**EXERCISE OBJECTIVE**:
Copy every line from the records below that holds the word "computer".

(Beginning of DATA IN THIS EXERCISE)

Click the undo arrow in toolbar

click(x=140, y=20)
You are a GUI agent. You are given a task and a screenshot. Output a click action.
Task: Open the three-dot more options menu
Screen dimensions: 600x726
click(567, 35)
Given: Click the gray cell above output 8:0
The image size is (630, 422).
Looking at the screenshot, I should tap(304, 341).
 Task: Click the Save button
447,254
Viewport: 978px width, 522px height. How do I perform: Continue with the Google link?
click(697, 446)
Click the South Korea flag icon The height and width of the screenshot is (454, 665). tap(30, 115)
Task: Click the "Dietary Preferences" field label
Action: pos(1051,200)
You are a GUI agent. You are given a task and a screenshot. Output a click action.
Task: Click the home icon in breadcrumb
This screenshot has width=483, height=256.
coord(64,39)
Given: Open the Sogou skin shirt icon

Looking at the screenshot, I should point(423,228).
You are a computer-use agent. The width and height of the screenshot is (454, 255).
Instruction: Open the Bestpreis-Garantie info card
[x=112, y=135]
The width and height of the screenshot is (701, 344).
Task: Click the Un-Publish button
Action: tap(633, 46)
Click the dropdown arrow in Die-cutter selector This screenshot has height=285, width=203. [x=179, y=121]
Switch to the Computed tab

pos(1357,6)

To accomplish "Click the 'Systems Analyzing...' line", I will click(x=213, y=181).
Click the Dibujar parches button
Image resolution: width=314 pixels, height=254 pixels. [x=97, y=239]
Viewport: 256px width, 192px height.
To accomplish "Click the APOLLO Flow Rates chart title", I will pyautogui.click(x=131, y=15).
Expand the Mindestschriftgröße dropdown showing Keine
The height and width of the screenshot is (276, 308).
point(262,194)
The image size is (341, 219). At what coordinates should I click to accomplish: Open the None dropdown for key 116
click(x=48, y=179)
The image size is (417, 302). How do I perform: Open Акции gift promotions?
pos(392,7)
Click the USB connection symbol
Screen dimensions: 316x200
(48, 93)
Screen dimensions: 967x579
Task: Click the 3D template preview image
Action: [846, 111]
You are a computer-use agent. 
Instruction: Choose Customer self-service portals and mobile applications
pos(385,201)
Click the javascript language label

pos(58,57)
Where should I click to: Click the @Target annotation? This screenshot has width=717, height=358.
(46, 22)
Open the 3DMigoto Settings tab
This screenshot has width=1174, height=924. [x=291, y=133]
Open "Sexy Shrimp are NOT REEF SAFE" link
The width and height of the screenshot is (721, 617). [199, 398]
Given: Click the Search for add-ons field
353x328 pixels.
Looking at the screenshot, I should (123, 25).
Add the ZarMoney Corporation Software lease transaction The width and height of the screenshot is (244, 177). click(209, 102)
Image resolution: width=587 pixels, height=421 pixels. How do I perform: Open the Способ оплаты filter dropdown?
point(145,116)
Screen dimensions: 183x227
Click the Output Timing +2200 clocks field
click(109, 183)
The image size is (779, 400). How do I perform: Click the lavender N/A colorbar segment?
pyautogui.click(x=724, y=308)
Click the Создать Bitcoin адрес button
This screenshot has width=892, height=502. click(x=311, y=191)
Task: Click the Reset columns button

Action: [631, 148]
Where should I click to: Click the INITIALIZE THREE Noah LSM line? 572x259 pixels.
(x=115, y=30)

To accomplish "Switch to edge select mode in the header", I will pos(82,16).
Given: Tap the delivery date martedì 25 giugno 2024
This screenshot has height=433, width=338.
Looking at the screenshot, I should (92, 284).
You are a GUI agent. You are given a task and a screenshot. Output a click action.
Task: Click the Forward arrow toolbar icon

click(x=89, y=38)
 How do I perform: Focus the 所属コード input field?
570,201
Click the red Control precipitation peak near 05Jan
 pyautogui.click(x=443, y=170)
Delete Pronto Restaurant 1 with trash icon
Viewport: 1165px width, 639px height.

(End of DATA IN THIS EXERCISE)

**FINISHED TASK**:
You are a computer-use agent. The width and height of the screenshot is (454, 255).
You are a computer-use agent. 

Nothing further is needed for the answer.